Jim Harbaugh was officially introduced as the new coach at Michigan, calling the return to his alma mater a “homecoming” and vowing “excellence” for a football program seeking its first national title since 1997.

The school announced Tuesday it had hired the former Wolverines star quarterback, just two days after he left his job as coach of the San Francisco 49ers.

“Throughout my life, I have dreamed of coaching at the University of Michigan,” a husky-voiced and raspy Harbaugh, reading from a statement, said at a packed news conference. “Now I have the honor to live it.”

Michigan interim athletic director Jim Hackett confirmed that Harbaugh signed a seven-year deal worth $5 million per year — the same salary he received with the Niners. Harbaugh also received a $2 million signing bonus, according to Hackett.

“Our guy came home,” Hackett said.

Harbaugh, 51, coached the 49ers to three straight NFC Championship Games. San Francisco lost the 2013 Super Bowl to a Baltimore Ravens team coached by his brother, John. After the 49ers slipped to 8-8 this season and missed the playoffs, he parted ways with the team Sunday in what both sides called a mutual decision.
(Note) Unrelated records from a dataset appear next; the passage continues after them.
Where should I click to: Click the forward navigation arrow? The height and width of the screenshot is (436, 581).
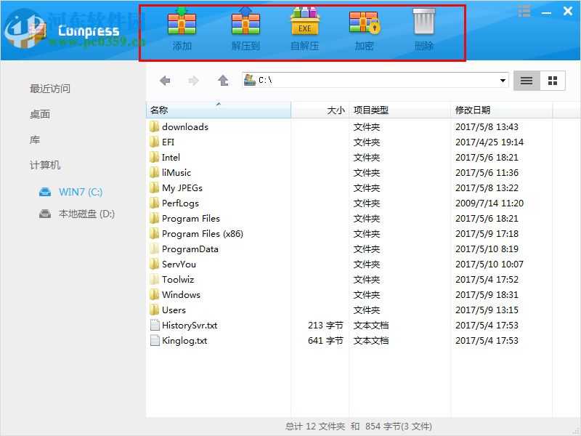pyautogui.click(x=193, y=81)
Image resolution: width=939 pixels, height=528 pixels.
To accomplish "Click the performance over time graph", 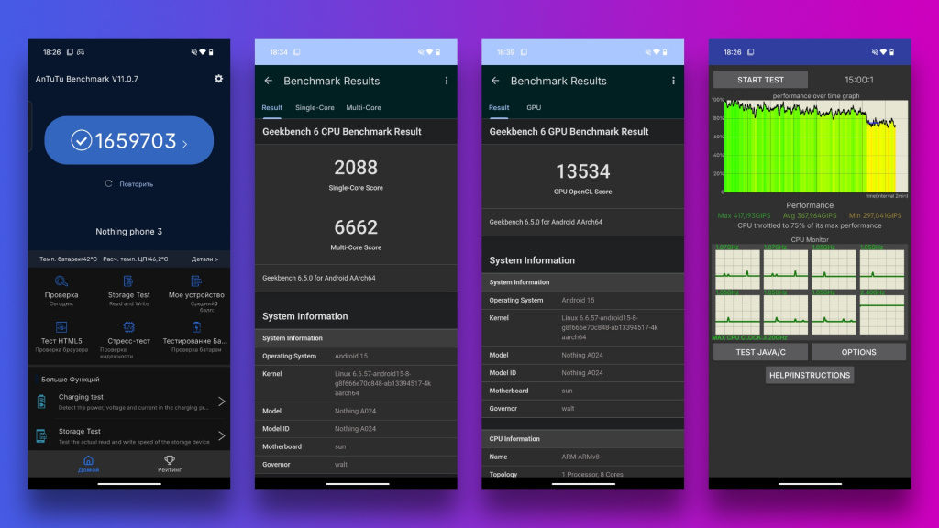I will coord(809,147).
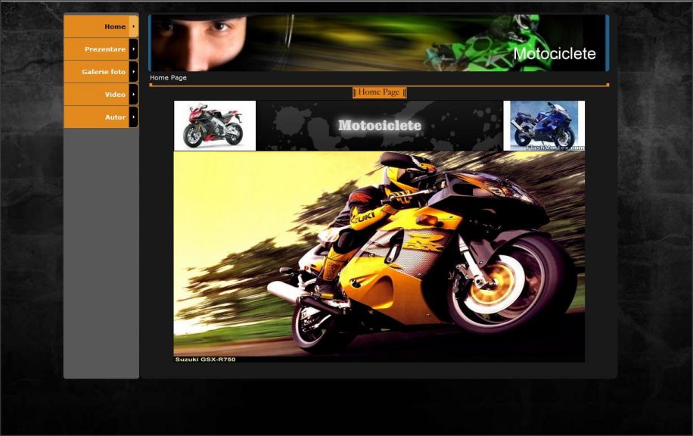Expand the arrow next to Autor

tap(134, 117)
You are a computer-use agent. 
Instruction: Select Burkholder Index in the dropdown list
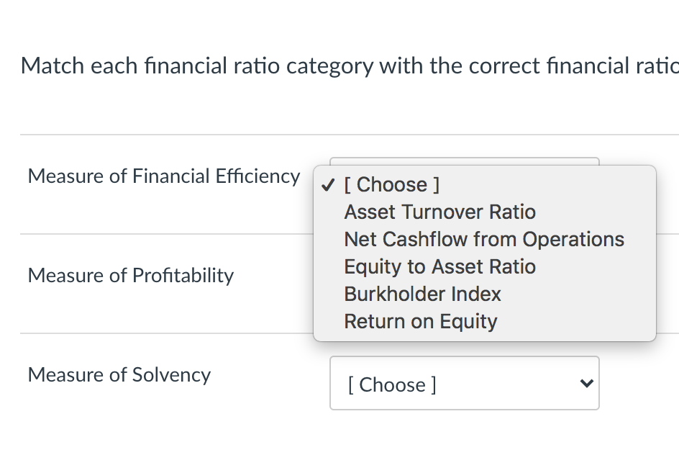tap(422, 294)
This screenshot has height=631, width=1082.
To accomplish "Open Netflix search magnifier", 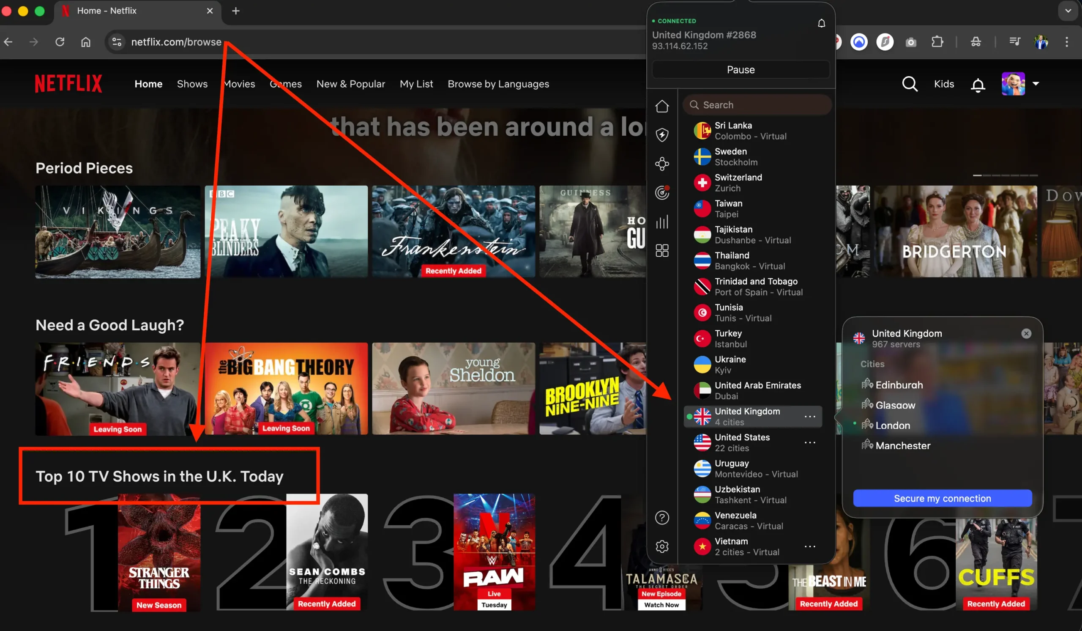I will click(x=909, y=84).
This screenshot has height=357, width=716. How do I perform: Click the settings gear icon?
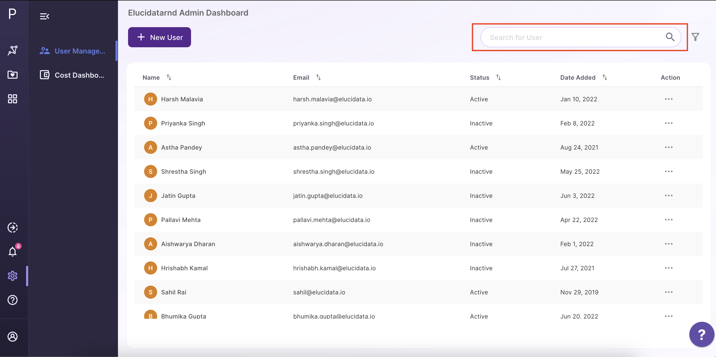[x=13, y=276]
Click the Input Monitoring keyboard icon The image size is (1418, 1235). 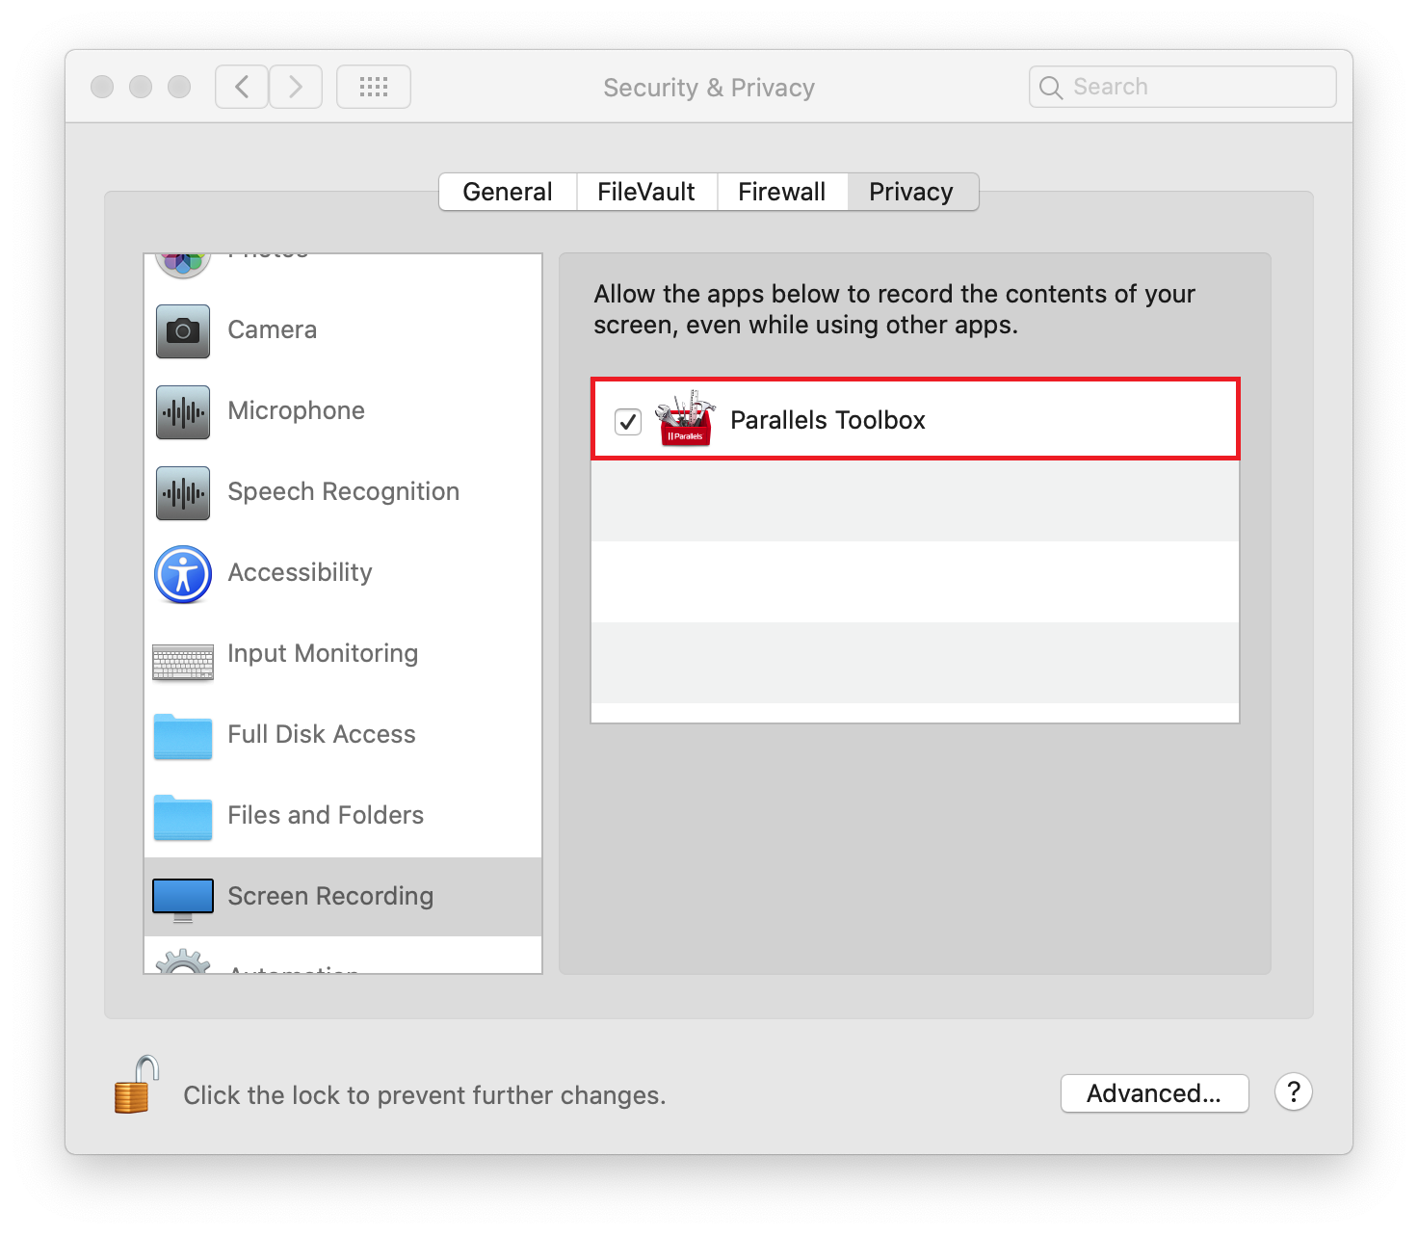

Now his name is the buzz of the Big Ten.

“Top to bottom, Michigan is about excellence, is about greatness, and you have my pledge that I will carry forward the tradition of excellence of the University of Michigan football program,” Harbaugh said.

As a starting quarterback for three seasons under Bo Schembechler, Harbaugh is well remembered for delivering a victory he guaranteed over Ohio State in 1986, the same season he was Big Ten player of the year and finished third in Heisman Trophy voting.

But Michigan has fallen to almost unthinkable depths in recent years. This past season was the third time in seven years Michigan finished with a losing record and the Wolverines failed to reach a bowl. The program has not won the Big Ten since 2004, and its most recent sub-.500 season before this dismal stretch came in 1967, two years before Schembechler began his run as coach.

The famously confident Harbaugh declared, however, that Michigan does not need a turnaround.

“There are no turnarounds at Michigan,” he said. “This is greatness.”